— Stated task 1 —
Reproduce the listing lines without changes, starting at the line that contains "Choose the 25% label on the donut chart" and running through the final line of the listing, inclusive.

# START OF Document section

To nvarchar or to varchar in SQL Server to accept French text

I found one single character from the French language that its binary representation is not the same for Unicode and Windows-1252. The oe ligature. Let me rant about it…

create table test_table
(name1 varchar (1) ,
name2 nvarchar (1) )

insert test_table
values (‘œ’, ‘œ’)

select * from test_table

select ASCII(name1), ASCII(name2), Unicode(name1), unicode(name2) from test_table

select COL_LENGTH(‘test_table’,’name1′) as Length1, COL_LENGTH(‘test_table’,’name2′) as Length2 from test_table

select char(156), char(339)

drop table test_table

This character is used in the word “eggs” in French
‘des œufs’ means some eggs…

These first two sets of characters from the Latin alphabet have identical Unicode and Windows-1252 (ASCII) character code.
(Basic Latin)
http://en.wikipedia.org/wiki/Basic_Latin_Unicode_block
and
Latin-1:
http://en.wikipedia.org/wiki/Latin-1_Supplement_Unicode_block

Their binary representation is the same as they all fit in one single byte or octet.

However, the extended Latin characters do not have the same Windows-1252 (ASCII) code and Unicode code.

# END OF Document section

— Stated task 2 —
Answer these questions from the post on nvarchar versus varchar for French text:
(a) Which French character does it identify as having a different binary representation in Unicode and Windows-1252?
(b) Which French phrase does it give as meaning "some eggs"?
(c) According to the post, why is the binary representation of the Basic Latin and Latin-1 characters the same?

# START OF Information provided

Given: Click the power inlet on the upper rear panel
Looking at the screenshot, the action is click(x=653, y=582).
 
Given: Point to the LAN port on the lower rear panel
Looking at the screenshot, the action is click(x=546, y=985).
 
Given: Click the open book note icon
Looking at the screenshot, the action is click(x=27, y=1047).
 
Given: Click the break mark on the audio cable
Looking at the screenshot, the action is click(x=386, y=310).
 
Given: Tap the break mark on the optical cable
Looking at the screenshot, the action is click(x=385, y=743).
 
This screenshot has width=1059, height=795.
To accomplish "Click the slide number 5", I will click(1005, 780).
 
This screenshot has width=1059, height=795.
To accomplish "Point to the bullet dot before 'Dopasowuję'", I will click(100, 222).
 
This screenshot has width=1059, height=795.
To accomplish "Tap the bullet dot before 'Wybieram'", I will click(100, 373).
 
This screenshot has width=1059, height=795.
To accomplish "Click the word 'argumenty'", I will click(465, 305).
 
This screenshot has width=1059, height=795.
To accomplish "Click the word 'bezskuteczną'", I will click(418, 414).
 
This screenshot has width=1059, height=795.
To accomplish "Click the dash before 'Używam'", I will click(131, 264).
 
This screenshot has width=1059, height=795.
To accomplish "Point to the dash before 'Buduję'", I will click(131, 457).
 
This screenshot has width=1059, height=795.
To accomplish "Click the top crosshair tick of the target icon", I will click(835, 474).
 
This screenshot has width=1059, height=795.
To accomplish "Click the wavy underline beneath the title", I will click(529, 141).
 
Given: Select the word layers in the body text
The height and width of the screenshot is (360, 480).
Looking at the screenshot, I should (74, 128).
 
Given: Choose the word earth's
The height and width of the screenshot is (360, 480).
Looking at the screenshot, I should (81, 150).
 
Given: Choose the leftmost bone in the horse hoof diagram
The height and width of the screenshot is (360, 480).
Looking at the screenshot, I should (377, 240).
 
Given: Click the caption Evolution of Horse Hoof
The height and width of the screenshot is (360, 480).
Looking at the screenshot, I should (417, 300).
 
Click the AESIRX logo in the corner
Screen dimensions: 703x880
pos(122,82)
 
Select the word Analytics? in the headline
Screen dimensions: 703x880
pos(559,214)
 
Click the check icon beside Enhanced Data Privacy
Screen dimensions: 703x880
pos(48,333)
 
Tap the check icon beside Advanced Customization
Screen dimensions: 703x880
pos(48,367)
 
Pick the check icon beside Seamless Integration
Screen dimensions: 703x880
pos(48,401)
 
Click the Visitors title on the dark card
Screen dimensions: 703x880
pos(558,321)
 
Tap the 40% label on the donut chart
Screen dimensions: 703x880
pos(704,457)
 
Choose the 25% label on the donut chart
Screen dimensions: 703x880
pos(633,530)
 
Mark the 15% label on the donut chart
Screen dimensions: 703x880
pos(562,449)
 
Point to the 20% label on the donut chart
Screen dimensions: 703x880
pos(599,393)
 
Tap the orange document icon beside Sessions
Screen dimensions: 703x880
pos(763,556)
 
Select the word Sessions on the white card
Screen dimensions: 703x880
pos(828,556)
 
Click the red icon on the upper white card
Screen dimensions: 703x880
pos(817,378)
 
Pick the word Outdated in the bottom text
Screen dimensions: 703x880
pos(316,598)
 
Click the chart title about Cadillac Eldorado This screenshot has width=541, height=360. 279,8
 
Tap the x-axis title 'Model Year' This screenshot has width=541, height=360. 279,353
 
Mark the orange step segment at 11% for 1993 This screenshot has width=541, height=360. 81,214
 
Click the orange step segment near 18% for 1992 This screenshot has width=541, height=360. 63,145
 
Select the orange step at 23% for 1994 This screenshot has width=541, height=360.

# END OF Information provided

— Final answer 1 —
Choose the 25% label on the donut chart
Screen dimensions: 703x880
pos(633,530)
 
Mark the 15% label on the donut chart
Screen dimensions: 703x880
pos(562,449)
 
Point to the 20% label on the donut chart
Screen dimensions: 703x880
pos(599,393)
 
Tap the orange document icon beside Sessions
Screen dimensions: 703x880
pos(763,556)
 
Select the word Sessions on the white card
Screen dimensions: 703x880
pos(828,556)
 
Click the red icon on the upper white card
Screen dimensions: 703x880
pos(817,378)
 
Pick the word Outdated in the bottom text
Screen dimensions: 703x880
pos(316,598)
 
Click the chart title about Cadillac Eldorado This screenshot has width=541, height=360. 279,8
 
Tap the x-axis title 'Model Year' This screenshot has width=541, height=360. 279,353
 
Mark the orange step segment at 11% for 1993 This screenshot has width=541, height=360. 81,214
 
Click the orange step segment near 18% for 1992 This screenshot has width=541, height=360. 63,145
 
Select the orange step at 23% for 1994 This screenshot has width=541, height=360.

— Final answer 2 —
(a) The oe ligature (œ).
(b) 'des œufs'.
(c) They all fit in one single byte or octet.